Director Jérémy Clapin
Naoufel Hakim Faris
Gabrielle Victoire Du Bois
Original French title J’ai perdu mon corps
A melancholy ode to life emerges. Tactile memories start the flurry of black-and-white flashbacks to Naoufel’s happy childhood in Morocco. After his parents die in a car accident, he goes to live in Paris with his indifferent uncle and cousin.
There, his boyish dreams of being an astronaut and a pianist sputter into the reality of pizza delivering. A rainy night encounter across an intercom with a young woman irate about her late, destroyed supper turns into a bittersweet verbal meet-cute when she pauses to consider his situation. After shrugging off a prior accident on his bike, Naoufel asks about her heady view from the 34th floor and, momentarily, the two strangers escape from the solitude of city life.

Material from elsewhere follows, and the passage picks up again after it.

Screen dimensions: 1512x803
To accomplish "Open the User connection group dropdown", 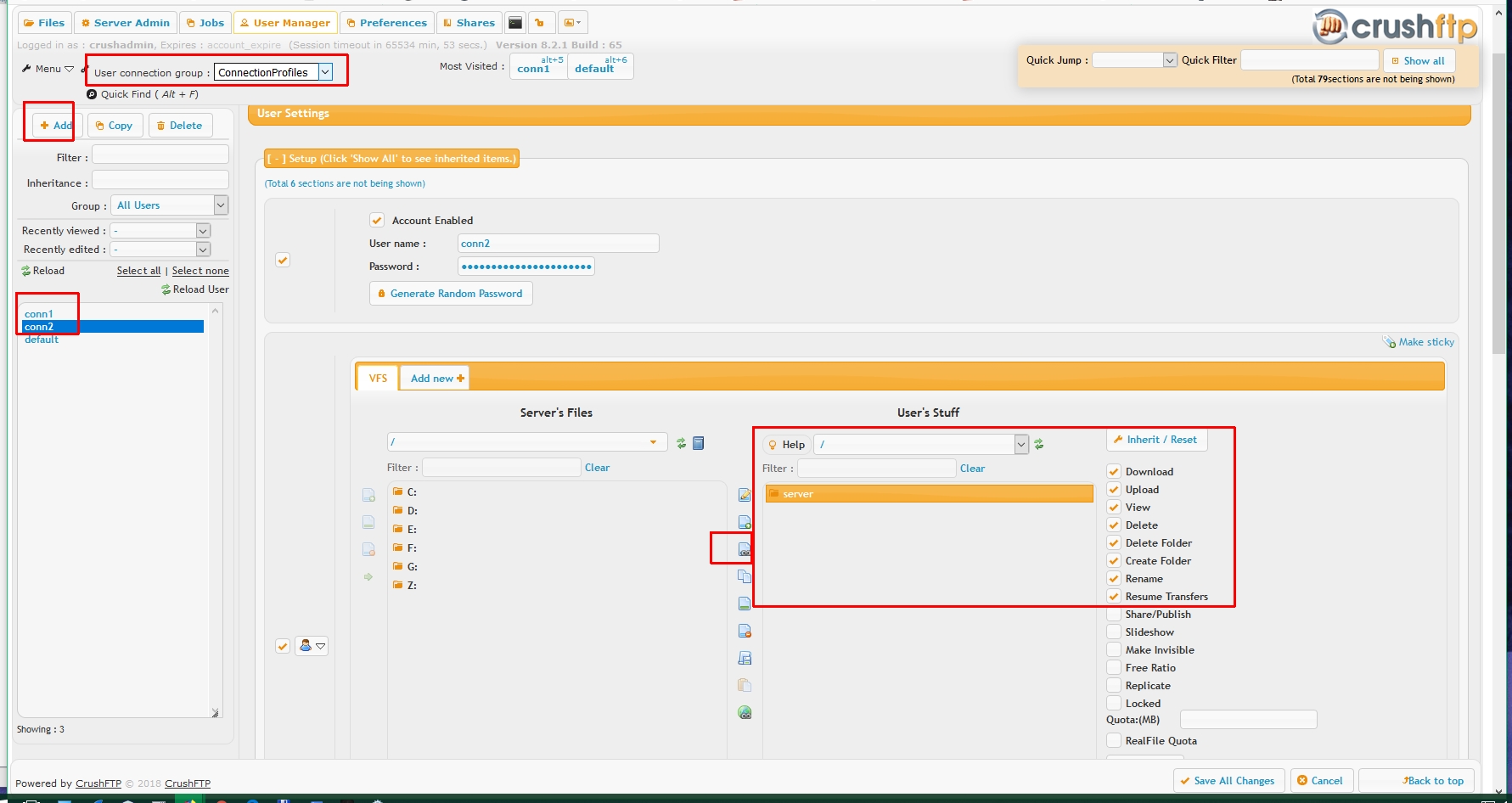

The hand meanwhile has its own adventures, and it’s surprising quite how much you can root for a dismembered limb. Imagine if The Thing from The Addams Family had its own action franchise, lovingly rendered in 2D drawings. The film is adapted from the novel Happy Hand by Amélie screenwriter Guillaume Laurant, but Clapin sidesteps any cutesiness that Amélie might shudder to mind. There’s no shying away from gore and the ferocity of survival. The animal kingdom is no friend to our dear hand, who, in a series of ingenious and dynamic action set pieces, combats a dog, pigeon, ants and even sees off a pack of hungry rats (with a lighter!). In another surreal moment, it returns a dummy to a curious baby in a cot and takes a breather resting on her stomach.
Clapin sketches in a precise anime-style – until the climax of the crusade home, when the hand glides over a motorway with an umbrella. As it’s clobbered by the onslaught of passing traffic, the realistic cityscape dissolves into a dizzying spin of abstracted car headlights and street lamps.
Such a buffeting draws parallels with Naoufel’s own life at the bottom of the food chain. His love of wide open spaces, particularly the North Pole, provides a release that the film captures in dazzling rooftop views. Apart from the odd violin serenade, the soundtrack is dense and intricate, showing an attentiveness to small details that’s echoed by the curious young Naoufel himself, eagerly capturing on his tape recorder such prosaic sounds as the rush of air outside a car.
Looking out over Paris, Naoufel asks Gabrielle, the 34th-floor girl he has determinedly pursued and won over, whether she thinks fate determines their lives. It would be a nosedive into corniness if the answer was a clear-cut no. The hand, on its desperate mission, points to individual agency. But there’s no getting away from the sense of loss that lingers on.